I had a summer Friday this week and instead of being productive I went to DUMBO and did absolutely nothing, and it was the best decision I've made all month.
The office shut early — one of those rare fashion industry mercies — and instead of going home to my apartment that I keep meaning to clean, I texted three people and took the F train to York Street.
If you've never come up the stairs at York and walked toward the water, do it on a clear day. The Manhattan Bridge just — appears. Frames the whole sky between two brick buildings on Washington Street. It's the most photographed view in the borough and somehow it still gets me every time.
We got cold sesame noodles and some dumplings and sat on the rocks by the carousel, the East River doing its slow brown glitter thing, the city across the water pretending it didn't see us slacking off.
A summer Friday in DUMBO is a specific kind of luxury. Nobody had an agenda. We talked about nothing — bad dates, a friend's terrible boss, whether the gelato place was worth the line (it was). At one point we just stopped talking and watched a kid lose his mind with joy on the carousel.
I grew up in a culture where rest feels like a moral failing. There's always something to do, someone to feed, somewhere to be. The Gujarati guilt runs deep. Even now, sitting still, part of my brain was filing a complaint.

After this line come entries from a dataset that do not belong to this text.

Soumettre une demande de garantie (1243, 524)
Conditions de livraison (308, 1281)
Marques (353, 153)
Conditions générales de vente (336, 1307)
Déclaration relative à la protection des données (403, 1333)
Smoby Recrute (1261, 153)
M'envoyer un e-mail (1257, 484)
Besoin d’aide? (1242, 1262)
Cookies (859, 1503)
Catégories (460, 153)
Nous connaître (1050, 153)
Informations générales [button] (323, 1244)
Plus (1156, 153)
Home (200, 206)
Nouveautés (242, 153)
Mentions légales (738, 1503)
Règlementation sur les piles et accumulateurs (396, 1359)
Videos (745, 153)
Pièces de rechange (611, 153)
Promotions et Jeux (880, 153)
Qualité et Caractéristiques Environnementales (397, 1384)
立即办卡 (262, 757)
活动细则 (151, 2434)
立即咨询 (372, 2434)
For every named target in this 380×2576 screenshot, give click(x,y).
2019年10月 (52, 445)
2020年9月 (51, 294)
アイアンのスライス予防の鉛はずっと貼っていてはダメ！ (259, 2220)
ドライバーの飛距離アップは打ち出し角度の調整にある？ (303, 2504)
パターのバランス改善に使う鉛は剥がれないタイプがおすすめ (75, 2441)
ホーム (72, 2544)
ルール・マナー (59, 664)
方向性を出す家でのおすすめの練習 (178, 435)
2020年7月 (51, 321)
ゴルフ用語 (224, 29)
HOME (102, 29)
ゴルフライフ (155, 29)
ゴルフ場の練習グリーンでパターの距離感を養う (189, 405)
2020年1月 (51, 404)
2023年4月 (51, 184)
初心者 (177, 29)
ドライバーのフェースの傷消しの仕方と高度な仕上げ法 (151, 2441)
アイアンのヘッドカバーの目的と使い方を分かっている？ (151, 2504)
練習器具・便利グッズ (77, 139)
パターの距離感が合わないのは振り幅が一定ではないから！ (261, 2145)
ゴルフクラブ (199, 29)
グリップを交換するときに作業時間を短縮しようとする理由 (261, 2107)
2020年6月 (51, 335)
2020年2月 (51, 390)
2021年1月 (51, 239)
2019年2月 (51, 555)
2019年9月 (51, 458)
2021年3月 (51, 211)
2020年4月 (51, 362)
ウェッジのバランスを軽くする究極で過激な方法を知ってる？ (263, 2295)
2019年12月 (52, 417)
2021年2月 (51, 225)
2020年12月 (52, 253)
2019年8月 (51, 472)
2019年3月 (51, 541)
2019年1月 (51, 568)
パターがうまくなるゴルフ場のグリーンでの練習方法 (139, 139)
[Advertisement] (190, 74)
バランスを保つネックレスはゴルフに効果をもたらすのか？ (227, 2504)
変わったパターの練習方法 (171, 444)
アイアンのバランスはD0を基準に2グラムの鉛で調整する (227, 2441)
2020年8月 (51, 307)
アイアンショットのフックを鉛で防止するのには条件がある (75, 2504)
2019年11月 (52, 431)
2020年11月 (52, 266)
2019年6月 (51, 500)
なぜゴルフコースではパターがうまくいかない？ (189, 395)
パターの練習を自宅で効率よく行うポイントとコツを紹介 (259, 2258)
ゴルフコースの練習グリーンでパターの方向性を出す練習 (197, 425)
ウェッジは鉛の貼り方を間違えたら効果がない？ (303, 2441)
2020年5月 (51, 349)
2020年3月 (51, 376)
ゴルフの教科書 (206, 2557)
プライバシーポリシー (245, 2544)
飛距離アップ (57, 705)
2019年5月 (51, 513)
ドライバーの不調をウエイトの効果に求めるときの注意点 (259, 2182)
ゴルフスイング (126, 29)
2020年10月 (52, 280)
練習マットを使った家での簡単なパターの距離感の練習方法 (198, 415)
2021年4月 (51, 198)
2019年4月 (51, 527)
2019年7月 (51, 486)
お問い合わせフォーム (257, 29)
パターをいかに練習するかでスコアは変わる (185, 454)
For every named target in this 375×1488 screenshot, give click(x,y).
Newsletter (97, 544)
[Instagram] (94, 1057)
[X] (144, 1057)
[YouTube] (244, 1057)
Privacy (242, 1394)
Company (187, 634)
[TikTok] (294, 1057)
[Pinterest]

But the river didn't care. The bridge didn't care. The afternoon just kept being golden whether I deserved it or not.
We stayed until the light went pink behind the buildings and the ferry horns started up. Nobody wanted to be the first to suggest leaving.
A summer Friday in DUMBO taught me that doing nothing, with the right people, is actually doing something.
Go waste an afternoon on purpose. The to-do list will survive without you.